As construction litigators, one of our first questions for a client with a prospective claim, or one which has had a claim raised or threatened against it, is "what does the contract say"? Hopefully at that point a fully and properly executed contract is produced, with reference to a familiar set of standard terms and conditions along with a complete suite of technical and ancillary documents. All too often though we hear the words "there is no contract." 

That is of course almost never the case. 

A contract can be formed when one party offers to do or supply something, often but not necessarily in return for some kind of remuneration, and that offer is accepted by another party. The ideal scenario is that there is something in writing of course, but a verbal contract is just as binding on the parties as a fully worked up set of terms and conditions. But the terms of verbal contracts, as you would expect, are more uncertain and the difficulty lies when one party thinks one thing was agreed (and contracted for) and the other has a different view. The worst situation of all is where parties have reached a "sort of" agreement, but the terms of that agreement are yet to be agreed.
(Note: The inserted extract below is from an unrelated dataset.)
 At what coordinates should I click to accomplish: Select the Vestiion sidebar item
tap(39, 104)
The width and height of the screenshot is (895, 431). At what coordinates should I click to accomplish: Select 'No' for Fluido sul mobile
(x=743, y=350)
Lord Braid recently issued a decision on whether a choate (i.e. complete), binding and enforceable contract was concluded between two parties at a meeting and, if so, what the terms of that contract was. Each situation is different, and necessarily turns on its own facts but this is a useful reminder of how a contract can be constituted under Scots Law. 

The moral is to beware, not every deal needs pen (or electronic signature) to paper. 

The case

The case was Supaseal v Inverclyde (2022).
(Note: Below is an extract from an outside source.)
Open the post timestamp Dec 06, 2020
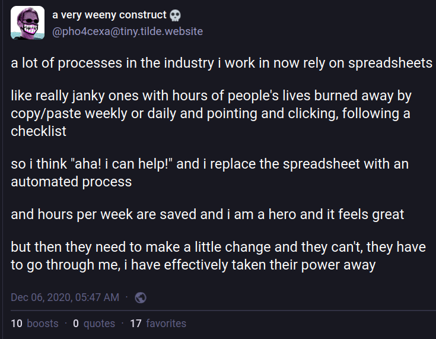Image resolution: width=436 pixels, height=339 pixels. (65, 297)
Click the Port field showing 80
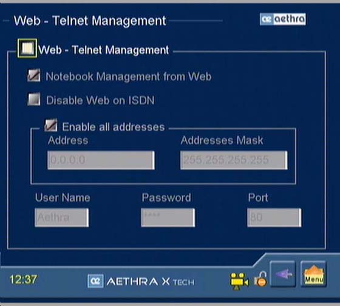This screenshot has width=340, height=306. [274, 217]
Supaseal manufactures and supplies double glazing units. Inverclyde supplies and installs replacement windows, glazed doors and conservatories. It was contended by Supaseal that a contract had been entered into whereby, amongst other things, Inverclyde agreed to purchase all of its glass from Superseal at prices agreed on an annotated price list and separately that Inverclyde was in breach of that contract. 

Inverclyde in contrast argued that no binding contract was concluded on the basis that the verbal exchange between the parties was an agreement in principle, or an agreement to agree, which was never committed to writing. 
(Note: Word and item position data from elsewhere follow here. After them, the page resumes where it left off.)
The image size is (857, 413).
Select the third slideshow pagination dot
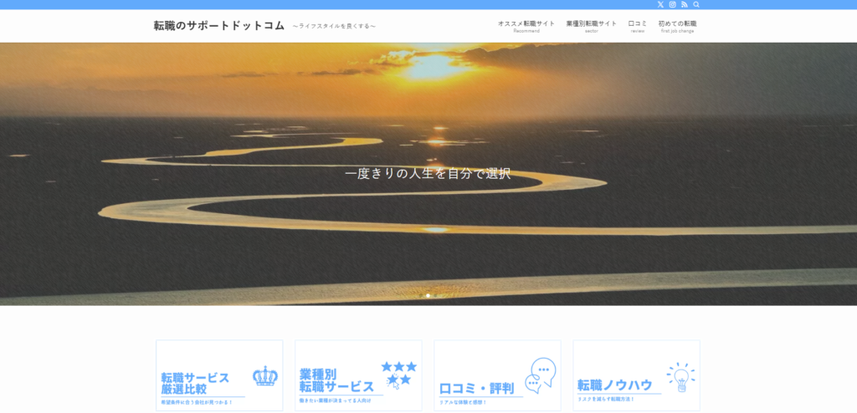[436, 295]
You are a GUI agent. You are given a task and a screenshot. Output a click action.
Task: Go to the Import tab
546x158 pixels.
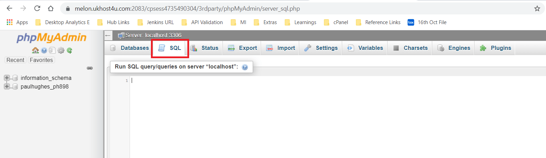tap(281, 48)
It was not disputed that the meeting had taken place, that the principals of each party had annotated a price list following a discussion on supply of materials, or that Inverclyde had agreed in principle to enter into an exclusivity agreement. 

So, the key point for the court was whether the parties had in fact reached a contractually binding agreement or whether agreements were reached in principle subject to contract at a later, undefined date. 

Is there a contract?

Lord Braid's analysis set out six salient considerations when assessing whether, and to what extent, a contract is agreed between two parties as follows:

  1. Not every contract has to be in writing.
  2. Whether a binding agreement has been reached must be assessed objectively.
  3. The words and actions of the parties are key, rather than the intentions or thoughts of each.
  4. If parties to an agreement intend that a written agreement be entered into (i.e. If parties reach an agreement to agree only) they are not bound until that written agreement is executed.
  5. The bare fact that parties intend to enter into a formal contract does not of itself mean that they are still negotiating.
  6. Agreement must be reached on the essentials, which will vary from contract to contract.

Ultimately the test of whether a verbal agreement is enforceable is whether it is sufficiently specific as to enable enforcement by way of specific implement. In this case the parties entering into the contract, the subject matter, the term and the price were all agreed, which was enough to form the contract. Lord Braid noted that undoubtedly if a solicitor were charged with drawing up an agreement it would likely have "bells and whistles" attached, but that that did not impact on the basic fact that the essentials had been agreed in sufficiently precise terms.

In the construction industry, where work is done, and paid for (or not) there is almost always a contract whether or not committed to paper. However, where there is nothing in writing, identifying what the contract requires of each party, how and when, is not always such a simple task.

This article is for general information only and reflects the position at the date of publication. It does not constitute legal advice.